Renowned as accurate, user-friendly and efficient, the system should only see an alarm sound when an item is being taken. If your system is sounding false alarms it can quickly desensitize staff to the threat of shoplifting and render the system less effective.
More importantly, false alarms indicate either the system needs maintenance or EAS best practice is not being followed in-store.
Here’s a quick guide to eliminating EAS security tag false alarms in a bid to better protect your store.
Ideally, your EAS antenna should be checked by staff daily in line with the manufacturer’s operating procedures. This ensures the system is switched on and operating correctly.
As part of daily system checks, staff should also ensure all label deactivators are plugged into a power source and operating correctly.
The No-Tag zone
In over 90 per cent of reported cases of false alarming, alarms are caused by a tag within the vicinity of the antenna. Known as the “No Tag” zone, this area is generally considered as 6 feet around the EAS system.
The area between and in the immediate vicinity of EAS antennas should be kept free of product displays, clothing racks, LCD screens and even decorations. (Some decorations, especially those with foil or metal have been known to trigger an EAS alarm).
As a simple check, stretch your arms out, like you are doing a star jump, and make sure there are no security tags within, or just out of your reach, all around each pedestal.
Proper deactivation and detaching
All staff should be thoroughly trained on the removal of tags, and tag detachers should be made readily available at the Point of Sale.
The Point of Sale is the ideal site for tags to be removed and labels to be deactivated. This allows store associates to scan an item for sale, and quickly and effectively deactivate a label or remove the tag in one simple process.

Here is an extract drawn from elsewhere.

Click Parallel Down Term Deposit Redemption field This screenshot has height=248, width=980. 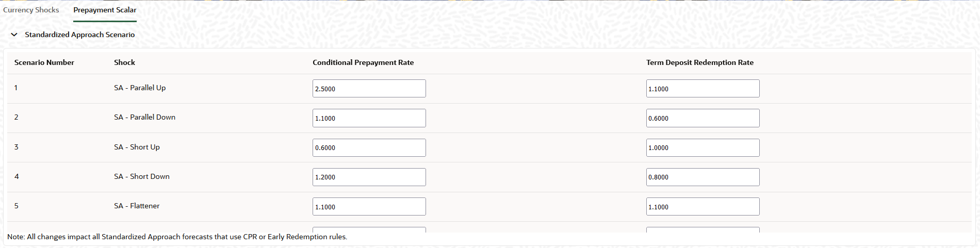click(703, 118)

Security Tag detachers can be built into or attached to the POS counter, while label deactivators can be seamlessly installed above or below the counter, or incorporated into scanning equipment.
Understand tag pollution
Tag pollution occurs when labels or tags are not properly deactivated or removed by other retailers, and it’s another common cause of false alarms.

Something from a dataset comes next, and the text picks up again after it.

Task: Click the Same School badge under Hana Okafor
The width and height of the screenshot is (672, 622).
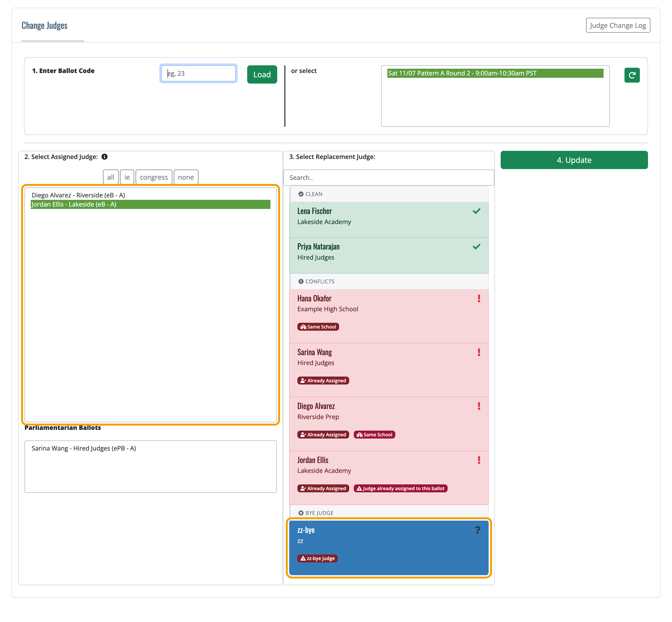Action: point(318,327)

Many advanced EAS antennas feature multi-coloured lights which allow staff to understand whether an alarm is sounding as someone enters or exits the store. This helps determine whether an alarm is sounding due to tag pollution or an actual theft.
Ensure staff are properly trained on identifying and handling tag pollution.
All staff should be regularly trained and refreshed on the operation of EAS systems, including how to test the store’s EAS antennas and deactivators, how to identify tag pollution, and how to properly, consistently position tags and labels.
Meanwhile, all alarms should be noted and recorded by staff. This helps identify patterns of shoplifting, along with any tag pollution and genuine false alarms.
When used properly, with correct procedures, staff training and regular checks, EAS offers one of the most accurate and formidable tools in the battle against retail theft, with statistics indicating it can reduce loss by up to 80 per cent.